A block of data
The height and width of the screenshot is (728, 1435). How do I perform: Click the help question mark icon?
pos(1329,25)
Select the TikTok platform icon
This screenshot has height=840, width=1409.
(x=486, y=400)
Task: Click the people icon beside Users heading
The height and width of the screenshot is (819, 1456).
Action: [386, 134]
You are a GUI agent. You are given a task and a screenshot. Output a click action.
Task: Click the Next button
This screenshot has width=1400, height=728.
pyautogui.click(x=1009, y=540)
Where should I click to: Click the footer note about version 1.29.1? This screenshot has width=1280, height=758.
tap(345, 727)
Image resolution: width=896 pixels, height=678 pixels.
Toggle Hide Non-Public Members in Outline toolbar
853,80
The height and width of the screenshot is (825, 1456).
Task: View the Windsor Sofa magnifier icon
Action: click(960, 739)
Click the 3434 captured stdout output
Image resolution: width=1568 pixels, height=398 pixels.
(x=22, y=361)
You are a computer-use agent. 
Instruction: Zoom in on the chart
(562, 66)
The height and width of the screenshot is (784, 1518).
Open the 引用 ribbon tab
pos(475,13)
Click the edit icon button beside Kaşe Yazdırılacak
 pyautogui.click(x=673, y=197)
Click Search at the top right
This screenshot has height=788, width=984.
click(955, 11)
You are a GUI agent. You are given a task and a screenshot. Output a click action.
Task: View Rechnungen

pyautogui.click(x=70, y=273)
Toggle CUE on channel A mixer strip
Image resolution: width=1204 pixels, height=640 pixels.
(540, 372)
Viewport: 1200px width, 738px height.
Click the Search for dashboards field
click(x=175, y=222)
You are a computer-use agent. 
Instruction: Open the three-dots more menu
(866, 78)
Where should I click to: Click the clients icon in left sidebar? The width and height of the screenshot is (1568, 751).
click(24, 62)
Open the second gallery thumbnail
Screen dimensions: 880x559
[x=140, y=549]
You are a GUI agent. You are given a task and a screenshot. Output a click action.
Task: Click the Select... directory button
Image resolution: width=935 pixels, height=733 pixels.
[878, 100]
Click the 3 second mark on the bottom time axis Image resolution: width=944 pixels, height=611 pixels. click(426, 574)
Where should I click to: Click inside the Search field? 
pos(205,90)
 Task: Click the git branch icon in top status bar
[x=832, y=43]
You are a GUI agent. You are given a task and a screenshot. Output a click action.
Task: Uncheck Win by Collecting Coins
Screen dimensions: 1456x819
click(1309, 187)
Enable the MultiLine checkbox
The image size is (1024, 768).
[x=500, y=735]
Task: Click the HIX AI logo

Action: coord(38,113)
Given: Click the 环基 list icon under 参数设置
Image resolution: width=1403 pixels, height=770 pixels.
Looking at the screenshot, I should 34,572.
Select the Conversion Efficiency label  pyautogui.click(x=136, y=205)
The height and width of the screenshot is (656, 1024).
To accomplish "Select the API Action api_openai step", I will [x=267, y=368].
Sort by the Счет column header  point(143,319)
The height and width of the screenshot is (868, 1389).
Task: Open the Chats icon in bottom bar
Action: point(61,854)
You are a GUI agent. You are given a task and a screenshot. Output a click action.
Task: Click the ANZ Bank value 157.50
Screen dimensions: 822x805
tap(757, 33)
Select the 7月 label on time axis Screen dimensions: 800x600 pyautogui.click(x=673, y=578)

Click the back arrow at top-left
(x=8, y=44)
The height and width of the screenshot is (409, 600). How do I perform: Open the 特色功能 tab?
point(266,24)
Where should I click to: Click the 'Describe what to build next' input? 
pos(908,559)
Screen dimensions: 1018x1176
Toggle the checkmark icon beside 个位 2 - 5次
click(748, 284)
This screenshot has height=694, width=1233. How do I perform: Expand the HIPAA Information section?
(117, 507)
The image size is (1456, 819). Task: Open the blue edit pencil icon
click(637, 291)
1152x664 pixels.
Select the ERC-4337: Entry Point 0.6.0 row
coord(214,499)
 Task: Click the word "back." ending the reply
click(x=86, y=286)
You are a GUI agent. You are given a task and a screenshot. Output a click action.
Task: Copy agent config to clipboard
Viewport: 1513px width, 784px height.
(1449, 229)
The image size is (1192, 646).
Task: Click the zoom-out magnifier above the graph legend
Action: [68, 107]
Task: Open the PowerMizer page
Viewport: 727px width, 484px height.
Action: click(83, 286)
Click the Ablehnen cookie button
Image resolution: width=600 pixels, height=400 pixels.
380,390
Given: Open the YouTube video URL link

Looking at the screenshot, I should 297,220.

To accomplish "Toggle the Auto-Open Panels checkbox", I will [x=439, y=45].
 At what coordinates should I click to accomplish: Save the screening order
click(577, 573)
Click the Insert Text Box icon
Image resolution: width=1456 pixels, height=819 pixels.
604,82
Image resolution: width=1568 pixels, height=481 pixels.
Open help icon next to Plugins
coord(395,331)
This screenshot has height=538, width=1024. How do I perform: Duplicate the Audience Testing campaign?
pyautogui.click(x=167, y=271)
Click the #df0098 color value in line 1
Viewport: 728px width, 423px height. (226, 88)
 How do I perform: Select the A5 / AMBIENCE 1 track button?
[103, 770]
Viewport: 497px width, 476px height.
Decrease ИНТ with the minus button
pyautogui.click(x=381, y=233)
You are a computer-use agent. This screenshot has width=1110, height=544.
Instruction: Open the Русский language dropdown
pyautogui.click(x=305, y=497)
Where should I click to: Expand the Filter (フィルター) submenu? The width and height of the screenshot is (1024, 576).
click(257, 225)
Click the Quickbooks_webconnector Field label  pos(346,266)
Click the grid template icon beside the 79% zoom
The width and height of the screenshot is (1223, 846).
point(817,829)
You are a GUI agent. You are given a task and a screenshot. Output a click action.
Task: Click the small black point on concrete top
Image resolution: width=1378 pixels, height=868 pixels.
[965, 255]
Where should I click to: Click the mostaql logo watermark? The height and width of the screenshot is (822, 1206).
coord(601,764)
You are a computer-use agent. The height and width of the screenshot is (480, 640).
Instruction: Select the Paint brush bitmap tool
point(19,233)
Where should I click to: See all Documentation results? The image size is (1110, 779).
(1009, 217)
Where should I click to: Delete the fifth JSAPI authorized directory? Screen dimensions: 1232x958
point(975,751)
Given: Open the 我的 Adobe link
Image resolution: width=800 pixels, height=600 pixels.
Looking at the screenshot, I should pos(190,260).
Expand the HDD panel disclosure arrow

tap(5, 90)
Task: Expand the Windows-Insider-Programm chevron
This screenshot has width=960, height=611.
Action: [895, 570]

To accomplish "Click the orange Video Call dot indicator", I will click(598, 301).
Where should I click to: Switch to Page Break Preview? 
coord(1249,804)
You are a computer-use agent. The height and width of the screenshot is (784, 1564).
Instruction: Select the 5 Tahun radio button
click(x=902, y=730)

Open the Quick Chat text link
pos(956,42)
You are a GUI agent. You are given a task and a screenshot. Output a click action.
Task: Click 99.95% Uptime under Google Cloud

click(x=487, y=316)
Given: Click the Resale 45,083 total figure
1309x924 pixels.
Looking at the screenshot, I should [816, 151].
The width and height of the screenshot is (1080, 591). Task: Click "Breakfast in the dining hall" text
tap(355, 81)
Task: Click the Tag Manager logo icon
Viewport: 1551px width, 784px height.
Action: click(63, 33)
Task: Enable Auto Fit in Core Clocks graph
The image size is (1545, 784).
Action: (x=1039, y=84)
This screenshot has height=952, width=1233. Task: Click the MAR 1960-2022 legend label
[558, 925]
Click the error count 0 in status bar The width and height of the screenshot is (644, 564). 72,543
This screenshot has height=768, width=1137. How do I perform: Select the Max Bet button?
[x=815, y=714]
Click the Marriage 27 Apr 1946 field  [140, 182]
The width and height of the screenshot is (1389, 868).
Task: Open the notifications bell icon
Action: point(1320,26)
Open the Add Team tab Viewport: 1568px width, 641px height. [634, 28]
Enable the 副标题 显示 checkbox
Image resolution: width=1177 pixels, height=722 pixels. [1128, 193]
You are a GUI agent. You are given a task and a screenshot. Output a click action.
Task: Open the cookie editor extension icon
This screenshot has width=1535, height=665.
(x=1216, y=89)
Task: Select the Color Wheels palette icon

- THE EXERCISE -
Write out, word for word, the lines from the start of the block of data above through the line with "click(955, 11)", including that final line.

- SOLUTION FOR THIS PROBLEM -
The height and width of the screenshot is (728, 1435). How do I perform: Click the help question mark icon?
pos(1329,25)
Select the TikTok platform icon
This screenshot has height=840, width=1409.
(x=486, y=400)
Task: Click the people icon beside Users heading
The height and width of the screenshot is (819, 1456).
Action: [386, 134]
You are a GUI agent. You are given a task and a screenshot. Output a click action.
Task: Click the Next button
This screenshot has width=1400, height=728.
pyautogui.click(x=1009, y=540)
Where should I click to: Click the footer note about version 1.29.1? This screenshot has width=1280, height=758.
tap(345, 727)
Image resolution: width=896 pixels, height=678 pixels.
Toggle Hide Non-Public Members in Outline toolbar
853,80
The height and width of the screenshot is (825, 1456).
Task: View the Windsor Sofa magnifier icon
Action: click(960, 739)
Click the 3434 captured stdout output
Image resolution: width=1568 pixels, height=398 pixels.
(x=22, y=361)
You are a computer-use agent. 
Instruction: Zoom in on the chart
(562, 66)
The height and width of the screenshot is (784, 1518).
Open the 引用 ribbon tab
pos(475,13)
Click the edit icon button beside Kaşe Yazdırılacak
 pyautogui.click(x=673, y=197)
Click Search at the top right
This screenshot has height=788, width=984.
click(955, 11)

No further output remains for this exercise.